<<<<

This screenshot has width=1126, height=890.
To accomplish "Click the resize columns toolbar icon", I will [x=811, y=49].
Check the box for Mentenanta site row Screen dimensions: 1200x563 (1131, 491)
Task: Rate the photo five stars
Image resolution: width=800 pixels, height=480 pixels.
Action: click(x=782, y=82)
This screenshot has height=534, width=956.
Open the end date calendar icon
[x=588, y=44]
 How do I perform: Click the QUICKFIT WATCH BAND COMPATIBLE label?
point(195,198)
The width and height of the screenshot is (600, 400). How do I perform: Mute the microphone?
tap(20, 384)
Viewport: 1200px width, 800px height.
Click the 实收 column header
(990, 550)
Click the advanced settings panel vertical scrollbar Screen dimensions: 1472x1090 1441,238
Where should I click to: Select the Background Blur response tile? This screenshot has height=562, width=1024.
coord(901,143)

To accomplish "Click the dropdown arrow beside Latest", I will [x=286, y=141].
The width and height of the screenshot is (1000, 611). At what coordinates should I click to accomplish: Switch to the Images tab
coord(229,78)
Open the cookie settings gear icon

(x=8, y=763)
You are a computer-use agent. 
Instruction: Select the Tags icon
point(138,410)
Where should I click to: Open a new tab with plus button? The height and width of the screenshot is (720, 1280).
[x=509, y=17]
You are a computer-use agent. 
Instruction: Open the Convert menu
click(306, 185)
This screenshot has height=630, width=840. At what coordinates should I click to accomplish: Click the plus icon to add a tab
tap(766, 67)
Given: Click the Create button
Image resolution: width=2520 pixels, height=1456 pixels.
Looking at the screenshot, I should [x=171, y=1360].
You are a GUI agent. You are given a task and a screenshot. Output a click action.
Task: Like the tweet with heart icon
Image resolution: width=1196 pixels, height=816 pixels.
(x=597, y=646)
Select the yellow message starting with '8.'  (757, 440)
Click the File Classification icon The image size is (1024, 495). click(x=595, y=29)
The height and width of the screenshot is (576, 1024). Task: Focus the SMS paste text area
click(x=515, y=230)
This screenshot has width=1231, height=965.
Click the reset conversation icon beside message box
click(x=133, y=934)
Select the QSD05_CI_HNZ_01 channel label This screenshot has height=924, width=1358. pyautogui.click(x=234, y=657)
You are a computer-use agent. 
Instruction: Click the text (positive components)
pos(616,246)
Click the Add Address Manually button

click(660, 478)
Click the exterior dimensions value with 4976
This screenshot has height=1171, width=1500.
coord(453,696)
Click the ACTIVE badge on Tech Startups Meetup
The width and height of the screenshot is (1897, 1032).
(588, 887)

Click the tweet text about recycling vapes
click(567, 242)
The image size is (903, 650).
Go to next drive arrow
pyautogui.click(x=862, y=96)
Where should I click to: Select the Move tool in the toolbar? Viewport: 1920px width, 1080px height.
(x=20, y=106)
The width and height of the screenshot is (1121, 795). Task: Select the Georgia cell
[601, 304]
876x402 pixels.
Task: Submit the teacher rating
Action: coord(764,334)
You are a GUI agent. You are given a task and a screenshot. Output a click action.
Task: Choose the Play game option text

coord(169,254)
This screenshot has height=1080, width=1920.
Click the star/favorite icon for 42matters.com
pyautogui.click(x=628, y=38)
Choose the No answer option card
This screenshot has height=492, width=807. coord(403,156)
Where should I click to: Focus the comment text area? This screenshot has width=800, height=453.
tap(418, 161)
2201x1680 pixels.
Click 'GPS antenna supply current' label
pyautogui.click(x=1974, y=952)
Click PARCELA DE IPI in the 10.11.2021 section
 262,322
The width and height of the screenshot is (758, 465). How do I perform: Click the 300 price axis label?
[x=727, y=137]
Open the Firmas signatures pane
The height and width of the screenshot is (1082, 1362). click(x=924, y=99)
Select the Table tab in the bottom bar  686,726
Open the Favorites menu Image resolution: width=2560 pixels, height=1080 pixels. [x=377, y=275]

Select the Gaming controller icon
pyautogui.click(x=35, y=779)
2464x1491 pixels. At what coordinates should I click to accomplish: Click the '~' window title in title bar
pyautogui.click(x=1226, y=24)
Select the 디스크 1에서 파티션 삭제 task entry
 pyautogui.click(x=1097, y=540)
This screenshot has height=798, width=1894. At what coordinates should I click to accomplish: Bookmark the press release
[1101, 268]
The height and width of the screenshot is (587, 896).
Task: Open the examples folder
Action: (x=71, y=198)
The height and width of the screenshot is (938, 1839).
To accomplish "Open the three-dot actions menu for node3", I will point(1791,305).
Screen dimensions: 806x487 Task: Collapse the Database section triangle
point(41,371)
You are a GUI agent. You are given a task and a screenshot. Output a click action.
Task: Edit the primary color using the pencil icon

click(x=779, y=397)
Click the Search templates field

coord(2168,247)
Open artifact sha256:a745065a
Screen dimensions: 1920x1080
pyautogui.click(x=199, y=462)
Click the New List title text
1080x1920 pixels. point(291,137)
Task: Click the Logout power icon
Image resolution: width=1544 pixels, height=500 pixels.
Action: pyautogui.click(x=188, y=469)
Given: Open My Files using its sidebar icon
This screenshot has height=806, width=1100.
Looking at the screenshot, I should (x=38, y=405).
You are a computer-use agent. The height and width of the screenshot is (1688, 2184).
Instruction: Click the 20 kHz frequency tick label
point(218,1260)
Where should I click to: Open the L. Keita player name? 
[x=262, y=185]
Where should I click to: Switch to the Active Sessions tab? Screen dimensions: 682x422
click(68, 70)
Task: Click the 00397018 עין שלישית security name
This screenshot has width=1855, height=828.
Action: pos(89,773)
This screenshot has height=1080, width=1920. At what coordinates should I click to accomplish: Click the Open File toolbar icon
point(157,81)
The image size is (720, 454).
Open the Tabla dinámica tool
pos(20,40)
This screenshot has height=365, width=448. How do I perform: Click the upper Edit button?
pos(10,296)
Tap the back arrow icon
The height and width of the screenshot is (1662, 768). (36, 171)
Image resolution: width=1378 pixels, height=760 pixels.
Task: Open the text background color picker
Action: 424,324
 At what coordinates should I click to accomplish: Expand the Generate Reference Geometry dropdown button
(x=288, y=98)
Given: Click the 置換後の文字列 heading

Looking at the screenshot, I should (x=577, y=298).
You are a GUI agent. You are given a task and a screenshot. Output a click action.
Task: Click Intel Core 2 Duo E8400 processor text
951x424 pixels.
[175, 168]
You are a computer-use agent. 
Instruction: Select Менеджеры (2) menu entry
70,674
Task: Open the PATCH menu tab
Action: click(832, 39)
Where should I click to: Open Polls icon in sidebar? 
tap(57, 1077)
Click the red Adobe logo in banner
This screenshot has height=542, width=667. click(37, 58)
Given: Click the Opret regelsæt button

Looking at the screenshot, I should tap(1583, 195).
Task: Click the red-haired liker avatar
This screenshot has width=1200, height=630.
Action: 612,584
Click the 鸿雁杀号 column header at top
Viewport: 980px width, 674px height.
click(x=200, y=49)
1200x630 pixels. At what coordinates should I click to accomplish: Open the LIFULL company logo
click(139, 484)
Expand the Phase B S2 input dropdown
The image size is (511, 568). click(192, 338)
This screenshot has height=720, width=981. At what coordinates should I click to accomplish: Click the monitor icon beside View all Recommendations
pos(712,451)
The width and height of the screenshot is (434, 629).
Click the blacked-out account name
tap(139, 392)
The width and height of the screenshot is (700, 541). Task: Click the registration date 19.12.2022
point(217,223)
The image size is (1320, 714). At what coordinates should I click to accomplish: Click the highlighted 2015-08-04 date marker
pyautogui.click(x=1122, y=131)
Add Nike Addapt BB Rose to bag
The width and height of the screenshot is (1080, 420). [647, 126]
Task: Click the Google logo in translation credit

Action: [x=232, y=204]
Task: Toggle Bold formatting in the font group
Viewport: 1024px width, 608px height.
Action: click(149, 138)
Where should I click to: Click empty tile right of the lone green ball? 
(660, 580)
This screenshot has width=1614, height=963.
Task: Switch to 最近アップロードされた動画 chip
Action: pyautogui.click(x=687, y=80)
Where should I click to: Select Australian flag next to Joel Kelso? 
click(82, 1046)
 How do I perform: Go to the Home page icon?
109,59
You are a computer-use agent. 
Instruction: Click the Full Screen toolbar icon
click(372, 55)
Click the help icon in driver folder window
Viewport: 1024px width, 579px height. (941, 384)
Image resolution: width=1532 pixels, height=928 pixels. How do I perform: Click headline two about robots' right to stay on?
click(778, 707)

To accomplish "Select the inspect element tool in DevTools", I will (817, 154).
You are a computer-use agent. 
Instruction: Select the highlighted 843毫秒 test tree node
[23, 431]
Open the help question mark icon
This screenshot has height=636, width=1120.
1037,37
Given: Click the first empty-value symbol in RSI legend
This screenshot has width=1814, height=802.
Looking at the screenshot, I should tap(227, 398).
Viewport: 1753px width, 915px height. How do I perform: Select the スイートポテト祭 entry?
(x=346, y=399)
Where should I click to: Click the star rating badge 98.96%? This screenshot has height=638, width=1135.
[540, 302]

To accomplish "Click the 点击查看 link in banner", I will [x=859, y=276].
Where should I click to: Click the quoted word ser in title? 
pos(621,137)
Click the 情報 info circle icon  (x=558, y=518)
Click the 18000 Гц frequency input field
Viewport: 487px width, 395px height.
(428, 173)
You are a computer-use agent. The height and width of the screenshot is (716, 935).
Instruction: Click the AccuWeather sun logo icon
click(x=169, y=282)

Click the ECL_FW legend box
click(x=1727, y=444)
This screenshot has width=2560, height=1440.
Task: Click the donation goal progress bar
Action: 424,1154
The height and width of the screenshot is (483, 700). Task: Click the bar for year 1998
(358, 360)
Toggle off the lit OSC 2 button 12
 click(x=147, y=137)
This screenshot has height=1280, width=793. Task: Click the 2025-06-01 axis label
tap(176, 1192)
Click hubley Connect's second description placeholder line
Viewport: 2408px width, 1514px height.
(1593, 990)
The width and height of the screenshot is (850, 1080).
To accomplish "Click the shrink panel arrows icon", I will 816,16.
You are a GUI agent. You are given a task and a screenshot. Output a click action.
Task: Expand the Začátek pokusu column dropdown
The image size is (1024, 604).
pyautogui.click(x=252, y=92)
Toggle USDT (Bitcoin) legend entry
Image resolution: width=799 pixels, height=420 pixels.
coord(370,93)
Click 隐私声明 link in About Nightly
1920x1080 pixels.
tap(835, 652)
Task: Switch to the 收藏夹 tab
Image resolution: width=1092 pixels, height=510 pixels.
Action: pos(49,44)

>>>>

**WHAT IS EXPECTED**. Please rewrite the rows from the first one through the row containing "Check the box", swapping "toolbar" for "header" and changing nothing else.

**SOLUTION TO THE EXERCISE**.
This screenshot has width=1126, height=890.
To accomplish "Click the resize columns header icon", I will [x=811, y=49].
Check the box for Mentenanta site row Screen dimensions: 1200x563 (1131, 491)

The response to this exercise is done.